======== Source extract

DIY Cryptography with Raku

Part 2: Base 400

by Arne Sommer

DIY Cryptography with Raku

Part 2: Base 400

[8.2] Published 21. April 2019

Perl 6 → Raku

This article has been moved from «perl6.eu» and updated to reflect the language rename in 2019.

See also: The Introduction | Part 1: Base 36.

The «one to one» mapping problem can be solved by adding each character several times to the base, and choosing one of the indices when we encode that character. I have chosen to do it 10 times, and this gives me a base with 400 characters:

my @base400 = (@base40 xx 10).flat;

Now we have the base 40 alphabet, ten times after each other. Alphabetical order isn't good, so I'll randomize it:

my @base400 = (@base40 xx 10).flat.pick(*);

«pick» without an argument selects one random element from the list. If we specify an integer argument, that number of elements are returned without repetition (of the indices. If we have duplicates in the list, we can get duplicates from «pick».) If we specify «*», we get the whole list, in random order.

See docs.raku.org/routine/pick for more information about «pick».

When the encoder reads an «A» in the plain text, it chooses one of the «A»'s in this list. We can print it out, with e.g. 60 characters on each line to make it fit the width of the web page, to make it clearer.

================

Stated exercise A: Could you write out the entries word for word, starting at the line that has "You are a computer-use agent. Screen dimensions: 810x507" and stopping after the line that has "[x=182, y=232]"?

======== Material provided

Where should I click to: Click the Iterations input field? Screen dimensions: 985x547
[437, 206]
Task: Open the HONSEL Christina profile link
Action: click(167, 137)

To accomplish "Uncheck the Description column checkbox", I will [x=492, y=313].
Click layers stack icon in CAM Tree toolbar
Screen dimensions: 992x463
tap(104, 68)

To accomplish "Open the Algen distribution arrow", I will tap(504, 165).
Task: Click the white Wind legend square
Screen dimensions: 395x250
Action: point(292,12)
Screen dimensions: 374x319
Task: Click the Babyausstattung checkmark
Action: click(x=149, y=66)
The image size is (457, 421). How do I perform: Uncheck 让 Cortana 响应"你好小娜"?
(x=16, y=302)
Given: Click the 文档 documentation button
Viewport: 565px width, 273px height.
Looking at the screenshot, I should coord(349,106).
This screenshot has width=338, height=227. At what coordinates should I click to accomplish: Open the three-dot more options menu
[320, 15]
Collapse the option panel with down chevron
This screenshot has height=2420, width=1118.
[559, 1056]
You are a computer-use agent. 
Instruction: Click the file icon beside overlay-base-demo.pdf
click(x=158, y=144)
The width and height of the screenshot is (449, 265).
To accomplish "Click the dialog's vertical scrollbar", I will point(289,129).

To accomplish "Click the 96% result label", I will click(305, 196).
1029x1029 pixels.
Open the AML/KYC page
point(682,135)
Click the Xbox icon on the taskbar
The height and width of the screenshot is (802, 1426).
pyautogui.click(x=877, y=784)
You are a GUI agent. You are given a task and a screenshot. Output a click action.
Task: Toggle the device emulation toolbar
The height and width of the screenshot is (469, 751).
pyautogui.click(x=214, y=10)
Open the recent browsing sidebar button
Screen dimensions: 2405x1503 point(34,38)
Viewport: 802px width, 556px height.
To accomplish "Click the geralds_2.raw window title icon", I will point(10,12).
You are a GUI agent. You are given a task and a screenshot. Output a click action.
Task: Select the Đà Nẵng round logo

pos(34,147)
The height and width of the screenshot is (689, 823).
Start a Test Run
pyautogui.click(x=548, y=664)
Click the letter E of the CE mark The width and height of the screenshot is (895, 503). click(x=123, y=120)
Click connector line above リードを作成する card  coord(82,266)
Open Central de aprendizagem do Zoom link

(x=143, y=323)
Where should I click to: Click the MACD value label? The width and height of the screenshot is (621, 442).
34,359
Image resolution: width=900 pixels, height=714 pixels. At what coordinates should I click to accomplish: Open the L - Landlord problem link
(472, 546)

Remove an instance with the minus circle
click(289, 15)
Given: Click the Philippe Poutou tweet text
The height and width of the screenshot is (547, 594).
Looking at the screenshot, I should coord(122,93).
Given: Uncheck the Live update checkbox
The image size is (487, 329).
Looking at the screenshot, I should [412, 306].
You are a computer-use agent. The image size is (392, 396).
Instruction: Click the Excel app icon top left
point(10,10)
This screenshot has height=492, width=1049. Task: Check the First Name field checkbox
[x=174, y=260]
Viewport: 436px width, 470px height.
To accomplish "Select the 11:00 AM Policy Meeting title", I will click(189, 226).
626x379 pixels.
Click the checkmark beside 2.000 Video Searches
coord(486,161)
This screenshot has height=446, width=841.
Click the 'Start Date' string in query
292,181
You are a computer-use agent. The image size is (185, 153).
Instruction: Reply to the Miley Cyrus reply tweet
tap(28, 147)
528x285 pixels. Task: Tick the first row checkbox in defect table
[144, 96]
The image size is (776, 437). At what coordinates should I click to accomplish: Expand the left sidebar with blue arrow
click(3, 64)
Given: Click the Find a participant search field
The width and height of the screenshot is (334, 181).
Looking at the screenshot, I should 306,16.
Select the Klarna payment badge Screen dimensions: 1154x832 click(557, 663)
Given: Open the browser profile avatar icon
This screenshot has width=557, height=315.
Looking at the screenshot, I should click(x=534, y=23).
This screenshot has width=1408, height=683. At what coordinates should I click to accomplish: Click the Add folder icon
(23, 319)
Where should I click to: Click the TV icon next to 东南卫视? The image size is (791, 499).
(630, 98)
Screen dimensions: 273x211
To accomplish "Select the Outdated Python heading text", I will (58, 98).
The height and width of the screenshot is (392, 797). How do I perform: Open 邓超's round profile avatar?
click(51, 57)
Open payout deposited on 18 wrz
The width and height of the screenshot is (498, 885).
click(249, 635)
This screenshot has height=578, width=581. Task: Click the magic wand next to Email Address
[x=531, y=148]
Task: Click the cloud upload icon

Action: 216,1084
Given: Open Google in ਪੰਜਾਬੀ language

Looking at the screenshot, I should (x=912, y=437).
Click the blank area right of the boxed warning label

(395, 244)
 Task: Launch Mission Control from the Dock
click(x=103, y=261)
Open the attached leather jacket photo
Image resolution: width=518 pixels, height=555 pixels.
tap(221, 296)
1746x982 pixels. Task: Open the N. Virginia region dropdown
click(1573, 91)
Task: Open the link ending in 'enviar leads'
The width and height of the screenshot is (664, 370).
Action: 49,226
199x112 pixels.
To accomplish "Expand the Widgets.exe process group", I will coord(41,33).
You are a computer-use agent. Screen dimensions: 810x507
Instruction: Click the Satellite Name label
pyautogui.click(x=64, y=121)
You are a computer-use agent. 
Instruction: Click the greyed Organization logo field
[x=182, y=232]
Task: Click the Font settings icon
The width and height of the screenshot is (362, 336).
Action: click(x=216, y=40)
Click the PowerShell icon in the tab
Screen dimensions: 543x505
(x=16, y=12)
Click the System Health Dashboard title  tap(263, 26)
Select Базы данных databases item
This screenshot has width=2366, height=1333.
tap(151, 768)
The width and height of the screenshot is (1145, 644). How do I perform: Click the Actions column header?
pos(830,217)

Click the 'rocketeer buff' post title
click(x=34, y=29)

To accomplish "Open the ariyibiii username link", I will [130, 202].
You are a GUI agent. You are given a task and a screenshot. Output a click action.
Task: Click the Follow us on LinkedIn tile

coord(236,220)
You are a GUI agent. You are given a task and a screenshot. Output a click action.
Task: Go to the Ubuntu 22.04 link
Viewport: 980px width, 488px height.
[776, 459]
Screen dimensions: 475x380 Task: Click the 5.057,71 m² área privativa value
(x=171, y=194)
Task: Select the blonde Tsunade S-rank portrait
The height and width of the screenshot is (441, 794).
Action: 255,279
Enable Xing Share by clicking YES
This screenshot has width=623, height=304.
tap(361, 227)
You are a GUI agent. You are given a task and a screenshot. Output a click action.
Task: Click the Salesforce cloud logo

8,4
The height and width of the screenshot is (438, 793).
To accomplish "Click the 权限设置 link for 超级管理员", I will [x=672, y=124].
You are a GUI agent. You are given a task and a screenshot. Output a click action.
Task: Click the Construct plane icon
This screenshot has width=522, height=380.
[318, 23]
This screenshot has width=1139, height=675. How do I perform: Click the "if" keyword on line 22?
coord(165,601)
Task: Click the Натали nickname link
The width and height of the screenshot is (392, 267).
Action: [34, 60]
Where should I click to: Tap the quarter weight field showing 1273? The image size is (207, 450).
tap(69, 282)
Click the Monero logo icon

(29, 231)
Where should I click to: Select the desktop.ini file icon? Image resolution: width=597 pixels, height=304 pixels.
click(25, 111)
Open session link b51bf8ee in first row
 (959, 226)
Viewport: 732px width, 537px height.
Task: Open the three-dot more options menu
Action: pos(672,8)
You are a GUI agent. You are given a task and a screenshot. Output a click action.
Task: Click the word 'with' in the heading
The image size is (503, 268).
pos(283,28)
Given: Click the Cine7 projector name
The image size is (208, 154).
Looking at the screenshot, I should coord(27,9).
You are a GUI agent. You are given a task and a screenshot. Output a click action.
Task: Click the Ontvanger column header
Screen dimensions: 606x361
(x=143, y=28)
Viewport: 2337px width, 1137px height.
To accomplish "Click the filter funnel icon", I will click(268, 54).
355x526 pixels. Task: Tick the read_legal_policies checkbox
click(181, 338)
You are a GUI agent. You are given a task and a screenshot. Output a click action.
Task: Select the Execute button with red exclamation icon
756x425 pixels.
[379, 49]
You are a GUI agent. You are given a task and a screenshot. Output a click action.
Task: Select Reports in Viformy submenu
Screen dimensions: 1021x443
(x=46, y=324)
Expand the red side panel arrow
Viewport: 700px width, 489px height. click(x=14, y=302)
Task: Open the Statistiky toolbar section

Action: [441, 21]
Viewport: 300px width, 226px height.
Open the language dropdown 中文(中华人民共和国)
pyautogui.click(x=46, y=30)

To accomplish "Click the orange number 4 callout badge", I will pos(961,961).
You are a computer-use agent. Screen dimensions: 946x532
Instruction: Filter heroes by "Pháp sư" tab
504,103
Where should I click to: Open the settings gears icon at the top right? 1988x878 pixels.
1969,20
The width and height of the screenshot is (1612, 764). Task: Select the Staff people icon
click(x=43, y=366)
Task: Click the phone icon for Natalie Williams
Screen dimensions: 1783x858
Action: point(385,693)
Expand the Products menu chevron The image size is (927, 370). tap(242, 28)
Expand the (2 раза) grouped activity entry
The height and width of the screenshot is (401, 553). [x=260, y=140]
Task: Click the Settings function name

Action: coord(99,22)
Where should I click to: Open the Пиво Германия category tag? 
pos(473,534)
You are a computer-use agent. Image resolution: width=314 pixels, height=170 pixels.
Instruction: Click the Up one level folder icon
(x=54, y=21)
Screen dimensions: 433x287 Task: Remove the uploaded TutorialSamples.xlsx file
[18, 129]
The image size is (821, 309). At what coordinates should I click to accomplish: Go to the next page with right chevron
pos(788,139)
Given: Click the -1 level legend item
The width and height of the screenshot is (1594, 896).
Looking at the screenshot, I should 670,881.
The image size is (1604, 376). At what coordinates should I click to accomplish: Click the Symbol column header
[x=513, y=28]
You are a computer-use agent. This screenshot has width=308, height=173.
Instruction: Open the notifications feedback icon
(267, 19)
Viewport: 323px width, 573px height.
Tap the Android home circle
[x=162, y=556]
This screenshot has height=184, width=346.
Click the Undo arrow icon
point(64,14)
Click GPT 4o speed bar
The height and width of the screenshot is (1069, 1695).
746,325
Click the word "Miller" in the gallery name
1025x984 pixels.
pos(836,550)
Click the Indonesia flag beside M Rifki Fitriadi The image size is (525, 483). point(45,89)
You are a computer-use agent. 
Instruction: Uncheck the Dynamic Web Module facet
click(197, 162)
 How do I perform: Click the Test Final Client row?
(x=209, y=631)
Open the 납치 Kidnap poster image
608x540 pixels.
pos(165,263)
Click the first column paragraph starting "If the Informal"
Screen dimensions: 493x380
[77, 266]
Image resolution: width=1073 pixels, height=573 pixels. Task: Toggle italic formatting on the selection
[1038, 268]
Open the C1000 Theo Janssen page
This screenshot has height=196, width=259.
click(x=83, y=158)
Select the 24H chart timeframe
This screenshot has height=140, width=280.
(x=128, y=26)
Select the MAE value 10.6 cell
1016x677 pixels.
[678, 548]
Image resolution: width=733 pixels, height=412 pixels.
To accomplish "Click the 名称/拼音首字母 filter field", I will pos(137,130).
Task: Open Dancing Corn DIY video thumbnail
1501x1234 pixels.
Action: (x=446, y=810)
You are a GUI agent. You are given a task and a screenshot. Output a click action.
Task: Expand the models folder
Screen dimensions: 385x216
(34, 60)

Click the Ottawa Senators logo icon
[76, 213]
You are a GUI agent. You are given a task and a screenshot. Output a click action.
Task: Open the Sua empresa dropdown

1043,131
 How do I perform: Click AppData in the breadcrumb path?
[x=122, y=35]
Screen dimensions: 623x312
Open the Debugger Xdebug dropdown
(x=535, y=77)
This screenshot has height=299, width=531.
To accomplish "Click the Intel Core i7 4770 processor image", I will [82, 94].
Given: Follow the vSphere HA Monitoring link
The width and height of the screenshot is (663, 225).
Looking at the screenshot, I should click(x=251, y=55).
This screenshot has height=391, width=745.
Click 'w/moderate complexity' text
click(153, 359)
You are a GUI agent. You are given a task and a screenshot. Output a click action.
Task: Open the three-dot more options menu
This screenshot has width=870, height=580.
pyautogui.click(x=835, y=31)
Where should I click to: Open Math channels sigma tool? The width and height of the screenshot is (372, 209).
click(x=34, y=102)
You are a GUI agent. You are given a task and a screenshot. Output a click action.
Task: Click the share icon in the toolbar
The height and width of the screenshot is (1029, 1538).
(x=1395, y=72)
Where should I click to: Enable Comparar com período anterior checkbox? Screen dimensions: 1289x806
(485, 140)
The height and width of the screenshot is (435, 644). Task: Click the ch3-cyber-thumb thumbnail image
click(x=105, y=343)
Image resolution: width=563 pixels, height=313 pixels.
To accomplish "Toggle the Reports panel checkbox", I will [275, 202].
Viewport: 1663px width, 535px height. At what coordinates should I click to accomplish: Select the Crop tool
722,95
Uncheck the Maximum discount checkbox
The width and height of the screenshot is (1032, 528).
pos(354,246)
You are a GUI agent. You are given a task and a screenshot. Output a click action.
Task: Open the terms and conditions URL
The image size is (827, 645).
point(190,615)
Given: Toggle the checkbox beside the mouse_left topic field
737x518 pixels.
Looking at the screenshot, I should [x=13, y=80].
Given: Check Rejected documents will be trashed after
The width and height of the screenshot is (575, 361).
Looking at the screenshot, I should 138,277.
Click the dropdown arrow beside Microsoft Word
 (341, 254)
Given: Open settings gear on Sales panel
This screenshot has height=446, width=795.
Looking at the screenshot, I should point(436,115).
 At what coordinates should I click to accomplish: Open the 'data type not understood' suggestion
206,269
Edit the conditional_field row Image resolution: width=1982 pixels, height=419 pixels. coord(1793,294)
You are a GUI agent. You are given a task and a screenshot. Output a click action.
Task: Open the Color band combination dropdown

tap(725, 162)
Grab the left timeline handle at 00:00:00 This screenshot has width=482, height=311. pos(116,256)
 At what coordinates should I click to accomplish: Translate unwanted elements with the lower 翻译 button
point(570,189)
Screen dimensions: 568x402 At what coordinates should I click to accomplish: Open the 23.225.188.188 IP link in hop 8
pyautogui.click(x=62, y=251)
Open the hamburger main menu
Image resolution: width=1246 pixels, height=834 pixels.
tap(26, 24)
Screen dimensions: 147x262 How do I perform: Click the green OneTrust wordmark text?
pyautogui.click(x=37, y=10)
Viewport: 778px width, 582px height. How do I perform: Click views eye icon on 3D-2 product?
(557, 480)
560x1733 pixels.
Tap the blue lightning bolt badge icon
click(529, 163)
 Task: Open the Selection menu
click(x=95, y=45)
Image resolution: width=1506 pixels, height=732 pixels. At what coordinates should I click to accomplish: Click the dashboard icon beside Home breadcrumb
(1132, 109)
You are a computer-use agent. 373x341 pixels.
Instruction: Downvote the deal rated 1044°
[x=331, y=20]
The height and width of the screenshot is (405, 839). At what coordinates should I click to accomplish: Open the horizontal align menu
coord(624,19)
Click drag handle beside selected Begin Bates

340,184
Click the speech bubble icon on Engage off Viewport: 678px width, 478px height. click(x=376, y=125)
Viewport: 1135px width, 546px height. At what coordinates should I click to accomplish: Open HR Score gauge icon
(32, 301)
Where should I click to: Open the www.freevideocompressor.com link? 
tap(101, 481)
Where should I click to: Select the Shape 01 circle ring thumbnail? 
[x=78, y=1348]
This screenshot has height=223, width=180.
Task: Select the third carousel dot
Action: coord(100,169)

================

Stated exercise B: Can you condense the paragraph of the Raku cryptography article that opens with "«pick» without an argument" into a short list of its main points?

Reply A:
You are a computer-use agent. Screen dimensions: 810x507
Instruction: Click the Satellite Name label
pyautogui.click(x=64, y=121)
You are a computer-use agent. 
Instruction: Click the greyed Organization logo field
[x=182, y=232]

Reply B:
- With no argument, «pick» returns one random element from the list.
- With an integer argument, it returns that many elements without repeating indices. If the list contains duplicate values, duplicates can still be returned.
- With «*», it returns the whole list in random order.